Sur la quatre voies du retour, on retrouve des mots tabous : « travail », « bureau », « cartable »… Les pieds nus sur le tableau de bord on fait une dernière sieste, bercés par l’écho des cigales qui vont bientôt se taire. Le petit dernier dort aussi, il se repose de toutes les baignades dans la rivière, des toutes les tartes aux pommes, de tous les châteaux de sable engloutis par la marée contre laquelle on ne peut rien… La grande ne dit rien. Elle a le nez collé à la vitre, hypnotisée par les vignes qui défilent en stroboscope. Une semaine auparavant, pendant une journée caniculaire, ils ont visité le domaine à côté de la maison. Au frais, dans la cave, elle a écouté le vigneron parler de son travail, de sa terre, de son raisin. Son petit frère a poussé des grands « wouaaaah !» devant les presses hydrauliques et elle, elle a eu le droit de tremper les lèvres dans un grand cru. Et puis le vigneron leur a expliqué que dans quelques semaines, c’était les vendanges. On allait voir arriver des paires de mains de toute la France qu’on équiperait de sécateurs. Les sécateurs couperaient les bonnes grappes, les mains les mettraient dans des paniers. C’est comme ça tous les ans…

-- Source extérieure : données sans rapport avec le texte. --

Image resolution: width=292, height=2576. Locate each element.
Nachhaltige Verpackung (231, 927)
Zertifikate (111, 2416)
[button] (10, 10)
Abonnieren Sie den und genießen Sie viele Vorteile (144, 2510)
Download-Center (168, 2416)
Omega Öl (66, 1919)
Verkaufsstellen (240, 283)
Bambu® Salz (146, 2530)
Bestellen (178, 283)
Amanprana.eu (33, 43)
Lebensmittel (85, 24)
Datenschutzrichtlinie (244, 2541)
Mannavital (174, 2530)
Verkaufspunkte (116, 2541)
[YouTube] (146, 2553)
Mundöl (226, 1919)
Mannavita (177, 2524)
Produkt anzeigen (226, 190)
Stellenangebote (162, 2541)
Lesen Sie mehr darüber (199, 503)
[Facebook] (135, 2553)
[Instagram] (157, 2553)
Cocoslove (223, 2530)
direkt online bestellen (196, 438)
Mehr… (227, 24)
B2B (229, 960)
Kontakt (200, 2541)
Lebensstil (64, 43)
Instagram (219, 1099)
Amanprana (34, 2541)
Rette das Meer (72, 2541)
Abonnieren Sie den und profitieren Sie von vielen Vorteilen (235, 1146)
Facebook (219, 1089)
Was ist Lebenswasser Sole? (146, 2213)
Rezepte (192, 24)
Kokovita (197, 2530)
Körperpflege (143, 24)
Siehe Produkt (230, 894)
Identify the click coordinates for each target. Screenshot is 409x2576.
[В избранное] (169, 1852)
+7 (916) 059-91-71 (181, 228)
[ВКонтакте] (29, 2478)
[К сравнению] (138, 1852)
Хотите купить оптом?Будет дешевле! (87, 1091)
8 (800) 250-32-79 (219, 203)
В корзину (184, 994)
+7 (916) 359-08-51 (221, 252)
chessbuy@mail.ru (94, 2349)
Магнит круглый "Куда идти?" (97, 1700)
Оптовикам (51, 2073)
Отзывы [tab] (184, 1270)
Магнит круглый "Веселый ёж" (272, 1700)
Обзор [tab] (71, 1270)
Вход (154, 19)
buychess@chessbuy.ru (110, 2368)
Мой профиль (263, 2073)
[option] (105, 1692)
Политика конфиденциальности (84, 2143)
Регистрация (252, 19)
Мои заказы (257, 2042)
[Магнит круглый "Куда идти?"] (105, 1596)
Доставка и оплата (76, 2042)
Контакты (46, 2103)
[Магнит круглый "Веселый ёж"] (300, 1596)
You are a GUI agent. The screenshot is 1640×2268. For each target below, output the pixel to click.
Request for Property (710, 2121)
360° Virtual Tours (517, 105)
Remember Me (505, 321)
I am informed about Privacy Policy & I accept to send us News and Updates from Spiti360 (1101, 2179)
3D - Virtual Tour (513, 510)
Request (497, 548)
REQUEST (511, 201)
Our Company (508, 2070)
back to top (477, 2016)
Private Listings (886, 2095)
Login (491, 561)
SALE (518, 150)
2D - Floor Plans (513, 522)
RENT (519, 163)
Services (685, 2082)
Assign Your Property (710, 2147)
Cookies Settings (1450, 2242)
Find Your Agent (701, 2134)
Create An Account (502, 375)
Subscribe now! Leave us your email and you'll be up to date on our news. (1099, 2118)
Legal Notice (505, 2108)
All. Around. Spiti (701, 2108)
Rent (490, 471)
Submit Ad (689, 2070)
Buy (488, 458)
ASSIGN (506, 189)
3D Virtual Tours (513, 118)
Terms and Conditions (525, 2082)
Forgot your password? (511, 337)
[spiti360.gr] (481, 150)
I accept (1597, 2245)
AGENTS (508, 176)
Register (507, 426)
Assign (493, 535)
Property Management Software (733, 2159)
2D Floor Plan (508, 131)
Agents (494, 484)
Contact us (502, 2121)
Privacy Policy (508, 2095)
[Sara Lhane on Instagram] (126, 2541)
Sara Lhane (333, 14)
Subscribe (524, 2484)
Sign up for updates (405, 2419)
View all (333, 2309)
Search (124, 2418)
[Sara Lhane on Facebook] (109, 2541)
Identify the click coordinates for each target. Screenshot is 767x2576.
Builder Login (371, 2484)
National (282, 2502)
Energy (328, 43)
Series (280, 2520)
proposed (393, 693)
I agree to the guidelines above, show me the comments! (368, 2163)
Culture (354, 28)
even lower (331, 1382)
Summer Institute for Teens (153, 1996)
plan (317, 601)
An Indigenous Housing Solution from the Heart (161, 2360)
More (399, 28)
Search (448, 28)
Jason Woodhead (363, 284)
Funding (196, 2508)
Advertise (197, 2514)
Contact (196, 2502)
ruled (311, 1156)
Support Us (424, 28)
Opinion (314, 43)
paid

Tous les ans ? Pas vraiment. Cette année, les vendanges ont commencé mi-août ! C’est l’une des conséquences d’un climat déréglé et de plus en plus chaud. Un hiver doux, peu de pluies, le raisin a noirci avec près d’un mois d’avance ! De mémoire de viticulteur, on n’avait jamais débuté aussi tôt. Les grosses chaleurs donnant un raisin plus chargé en alcool, il a fallu agir vite. Autre problème : la main d’oeuvre. Les gestes barrière ont refroidi les étudiants, d’habitude si nombreux. Si on devra attendre un peu pour savoir ce que donne ce millésime 2020, on peut déjà se dire que l’année restera gravée dans les mémoires. Mais notre petite famille de retour des vacances a bien senti le coup : dans le coffre, deux caisses de 2018 font le voyage avec eux…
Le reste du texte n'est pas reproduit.